In my view, both are impacted by gravity, but they describe how resulting postural distortions occur, very differently.

Biomechanical Postural Model: A structural varus deformity is unstable in a gravitation field.

  • Gravity pulls that foot forward, inward and downward (gravity drive pronation) until it rests on the ground.
  • The rest of the postural complex follows this foot collapse.
  • Termed BioImplosion, simply stated, so goes the foot, so goes the entire postural complex (foot to jaw).

Rothbart’s Neurophysiological Postural Model : Rothbarts Foot and the PreClinical Clubfoot Deformity are unstable in a gravitation field.

  • Gravity pulls these feet downward until the medial column rests on the ground.
  • This shifts the body’s CoP medially, which shifts the pattern of Meissner Corpuscular activation medially.
  • This pattern of activation is transmitted to the brain stem (e.g., the Foot’s Sensory Feedback).
  • The cerebellum decodes this as standing or walking on an inclined surface and automatically places the body in a forward lean pattern.

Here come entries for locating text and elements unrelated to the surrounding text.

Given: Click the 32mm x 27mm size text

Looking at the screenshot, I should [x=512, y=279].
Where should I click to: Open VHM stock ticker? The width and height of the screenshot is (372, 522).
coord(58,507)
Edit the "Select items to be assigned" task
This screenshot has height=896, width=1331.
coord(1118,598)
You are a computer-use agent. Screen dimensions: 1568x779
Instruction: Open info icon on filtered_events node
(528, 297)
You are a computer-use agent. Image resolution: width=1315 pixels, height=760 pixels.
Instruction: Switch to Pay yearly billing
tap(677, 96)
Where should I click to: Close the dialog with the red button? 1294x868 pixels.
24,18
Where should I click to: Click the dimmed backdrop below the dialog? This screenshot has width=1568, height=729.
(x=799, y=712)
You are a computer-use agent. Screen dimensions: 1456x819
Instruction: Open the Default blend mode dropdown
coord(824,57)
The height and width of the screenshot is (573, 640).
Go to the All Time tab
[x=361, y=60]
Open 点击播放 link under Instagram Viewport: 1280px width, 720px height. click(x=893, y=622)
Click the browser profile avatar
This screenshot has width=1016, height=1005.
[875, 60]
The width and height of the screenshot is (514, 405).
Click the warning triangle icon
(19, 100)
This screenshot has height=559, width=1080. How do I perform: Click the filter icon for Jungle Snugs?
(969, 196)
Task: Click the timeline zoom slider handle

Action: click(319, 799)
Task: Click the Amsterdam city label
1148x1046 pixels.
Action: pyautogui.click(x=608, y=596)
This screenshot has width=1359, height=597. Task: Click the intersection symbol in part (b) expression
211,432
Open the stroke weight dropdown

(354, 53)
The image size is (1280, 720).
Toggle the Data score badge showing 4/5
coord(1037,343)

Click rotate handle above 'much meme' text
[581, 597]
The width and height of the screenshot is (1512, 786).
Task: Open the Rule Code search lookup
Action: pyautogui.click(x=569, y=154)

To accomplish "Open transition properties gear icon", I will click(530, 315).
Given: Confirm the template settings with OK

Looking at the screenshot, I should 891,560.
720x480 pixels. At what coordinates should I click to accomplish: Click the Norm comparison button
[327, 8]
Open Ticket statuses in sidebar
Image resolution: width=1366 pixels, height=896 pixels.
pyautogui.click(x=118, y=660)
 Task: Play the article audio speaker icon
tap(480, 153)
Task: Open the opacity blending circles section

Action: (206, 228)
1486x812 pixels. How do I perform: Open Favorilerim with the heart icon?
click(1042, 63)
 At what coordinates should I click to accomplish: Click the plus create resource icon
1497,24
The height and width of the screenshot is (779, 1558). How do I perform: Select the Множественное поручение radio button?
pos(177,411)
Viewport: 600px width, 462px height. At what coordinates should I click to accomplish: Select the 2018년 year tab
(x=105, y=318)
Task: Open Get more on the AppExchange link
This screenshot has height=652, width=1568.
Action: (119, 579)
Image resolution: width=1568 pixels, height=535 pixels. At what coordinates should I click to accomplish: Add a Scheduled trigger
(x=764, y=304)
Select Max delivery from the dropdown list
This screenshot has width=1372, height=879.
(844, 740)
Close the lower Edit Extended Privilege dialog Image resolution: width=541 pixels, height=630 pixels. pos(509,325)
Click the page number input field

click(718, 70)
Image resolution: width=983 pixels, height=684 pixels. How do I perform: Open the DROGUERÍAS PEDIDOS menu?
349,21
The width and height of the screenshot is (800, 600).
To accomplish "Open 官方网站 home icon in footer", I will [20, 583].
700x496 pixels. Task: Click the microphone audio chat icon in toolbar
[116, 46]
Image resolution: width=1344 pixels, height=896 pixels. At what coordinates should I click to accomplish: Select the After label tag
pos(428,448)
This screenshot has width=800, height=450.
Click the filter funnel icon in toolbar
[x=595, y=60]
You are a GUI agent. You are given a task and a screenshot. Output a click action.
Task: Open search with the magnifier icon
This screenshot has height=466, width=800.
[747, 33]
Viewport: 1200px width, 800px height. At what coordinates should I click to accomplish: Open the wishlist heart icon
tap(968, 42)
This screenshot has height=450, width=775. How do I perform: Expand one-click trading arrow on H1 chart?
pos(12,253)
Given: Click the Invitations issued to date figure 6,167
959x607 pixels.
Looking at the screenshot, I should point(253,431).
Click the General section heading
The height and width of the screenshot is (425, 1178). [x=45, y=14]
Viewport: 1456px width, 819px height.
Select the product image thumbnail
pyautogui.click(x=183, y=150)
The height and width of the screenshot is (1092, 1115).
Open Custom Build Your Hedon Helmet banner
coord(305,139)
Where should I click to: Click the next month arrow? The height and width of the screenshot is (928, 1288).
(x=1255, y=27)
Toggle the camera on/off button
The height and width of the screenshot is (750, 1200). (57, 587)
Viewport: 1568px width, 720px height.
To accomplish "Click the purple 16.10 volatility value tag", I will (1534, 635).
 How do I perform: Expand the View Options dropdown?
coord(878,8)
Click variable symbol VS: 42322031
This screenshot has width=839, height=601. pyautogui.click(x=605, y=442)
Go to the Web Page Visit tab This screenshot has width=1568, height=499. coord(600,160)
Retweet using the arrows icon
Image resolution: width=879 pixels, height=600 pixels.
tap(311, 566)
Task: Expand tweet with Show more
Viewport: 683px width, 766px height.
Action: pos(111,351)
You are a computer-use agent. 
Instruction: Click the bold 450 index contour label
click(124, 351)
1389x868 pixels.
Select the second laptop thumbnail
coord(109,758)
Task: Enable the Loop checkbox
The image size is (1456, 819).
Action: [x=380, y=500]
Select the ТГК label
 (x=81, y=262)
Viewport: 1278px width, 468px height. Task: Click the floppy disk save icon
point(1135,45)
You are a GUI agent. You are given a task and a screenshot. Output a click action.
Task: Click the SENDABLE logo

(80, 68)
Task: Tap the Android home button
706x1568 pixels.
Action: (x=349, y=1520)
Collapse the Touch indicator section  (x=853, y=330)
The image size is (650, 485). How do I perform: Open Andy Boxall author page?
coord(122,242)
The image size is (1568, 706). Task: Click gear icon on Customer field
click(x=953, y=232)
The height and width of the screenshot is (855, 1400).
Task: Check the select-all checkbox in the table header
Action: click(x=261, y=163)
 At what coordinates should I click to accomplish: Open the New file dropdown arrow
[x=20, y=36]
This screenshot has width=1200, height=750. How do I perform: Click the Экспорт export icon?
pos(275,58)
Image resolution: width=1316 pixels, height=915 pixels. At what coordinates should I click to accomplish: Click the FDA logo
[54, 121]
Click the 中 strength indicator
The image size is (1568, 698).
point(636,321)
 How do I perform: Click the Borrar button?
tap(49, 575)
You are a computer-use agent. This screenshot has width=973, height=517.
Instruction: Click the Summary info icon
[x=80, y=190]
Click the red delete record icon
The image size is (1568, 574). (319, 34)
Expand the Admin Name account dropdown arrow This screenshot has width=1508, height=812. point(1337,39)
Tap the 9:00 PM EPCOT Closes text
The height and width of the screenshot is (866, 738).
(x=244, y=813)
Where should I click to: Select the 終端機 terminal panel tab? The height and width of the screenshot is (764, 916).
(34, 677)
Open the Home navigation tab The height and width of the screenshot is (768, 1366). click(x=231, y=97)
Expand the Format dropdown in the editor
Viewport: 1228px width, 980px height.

Both models attribute postural distortions as a result of foot deformities. But the descriptions of how this occurs are totally different.

· One describes the ultimate postural shift due solely to gravity.

· The other describes the ultimate postural shift due to the programming in the cerebellum.

This makes the interventions totally different. The former replies on orthotics to support the feet, the latter uses proprioceptive insoles to reprogram the CNS.